È stata aperta un’inchiesta sulla morte dei cinque sub italiani avvenuta ieri nell’atollo di Vaavu.
La professoressa Monica Montefalcone e l’assegnista Muriel Oddenino, due delle vittime, si trovavano nell’arcipelago per conto dell’Università di Genova, nell’ambito di un viaggio di ricerca che l’Ateneo organizza con cadenza annuale.
Secondo quanto si apprende dalle prime ricostruzioni, la missione istituzionale di UniGe non comprendeva attività di immersione profonda, limitandosi esclusivamente alla pratica dello snorkeling.
Se Montefalcone e Oddenino erano presenti in veste ufficiale, le altre tre vittime, Giorgia Sommacal, figlia della docente, Gianluca Benedetti e Federico Gualtieri, partecipavano al viaggio a titolo personale. L’immersione fatale nelle grotte maldiviane sarebbe dunque avvenuta al di fuori dei protocolli previsti dall’attività accademica programmata.
Nell’arcipelago è presente in questi giorni anche un altro volto noto dell’ateneo genovese, il professor Stefano Vanin. Il docente si trova alle Maldive per una diversa missione di ricerca e, fortunatamente, non ha preso parte all’immersione di ieri pomeriggio.
Sulla barca da cui si sono tuffati i cinque sub, tuttavia, erano presenti altri studenti dell'Università di Genova che hanno assistito impotenti alle fasi dell'emergenza. I giovani, profondamente scossi dall'accaduto, sono stati ascoltati per aiutare a ricostruire i momenti precedenti alla scomparsa dei compagni di viaggio.
Mentre l'Ateneo genovese si stringe nel dolore, resta il nodo della profondità e delle procedure seguite durante l'escursione. Le autorità locali continuano a indagare per capire cosa possa aver causato il decesso collettivo del gruppo di subacquei.
LA NOTA DI UNIGE
In merito ai tragici fatti avvenuti ieri alle Maldive, che hanno portato alla scomparsa di cinque persone, di cui quattro strettamente legate all’Università di Genova, l’Ateneo precisa quanto segue.

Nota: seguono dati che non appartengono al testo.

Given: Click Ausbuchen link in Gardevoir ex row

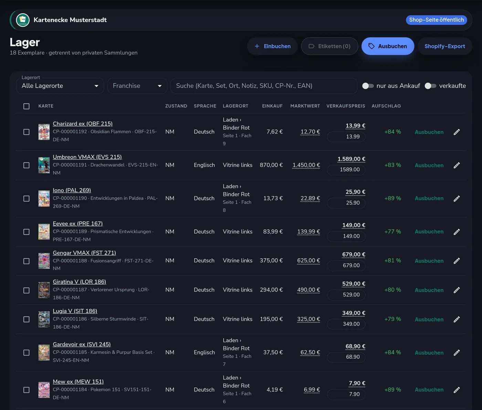Looking at the screenshot, I should pos(429,353).
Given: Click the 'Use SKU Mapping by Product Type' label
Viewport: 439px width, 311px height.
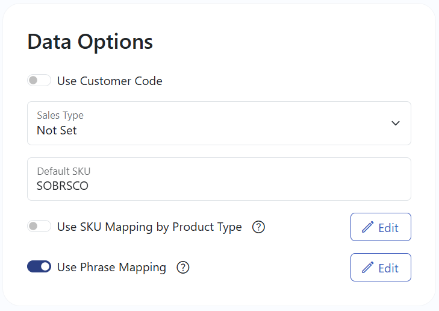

La professoressa Monica Montefalcone, associata di Ecologia presso il Dipartimento di Scienze della Terra, dell’Ambiente e della Vita – DISTAV, e la dottoressa Muriel Oddenino, assegnista di ricerca presso lo stesso Dipartimento, si trovavano alle Maldive nell’ambito di una missione di ricerca scientifica, finalizzata ad attività di monitoraggio dell’ambiente marino, con particolare riferimento agli effetti dei cambiamenti climatici sulla biodiversità tropicale. La professoressa Montefalcone ha dedicato a questi temi un’intensa attività di ricerca, documentata da numerose pubblicazioni scientifiche.
L’attività di immersione subacquea non rientrava in alcun modo nelle attività previste dalla missione scientifica, ma è stata svolta a titolo personale.
Non erano parte della missione scientifica Giorgia Sommacal, studentessa dell’Università di Genova, e Federico Gualtieri, neolaureato magistrale UniGe in Biologia ed Ecologia marina, anch'essi vittime del tragico incidente.
Alle Maldive si trova inoltre il professor Stefano Vanin, associato di Zoologia presso il medesimo Dipartimento, impegnato in una differente attività di ricerca. Il professor Vanin, entomologo forense, è attualmente coinvolto nel campionamento di ditteri e altri insetti di interesse forense, sanitario e veterinario, attività autorizzata dalle autorità competenti maldiviane.
L’Università di Genova, in segno di cordoglio, ha esposto il tricolore a mezz’asta.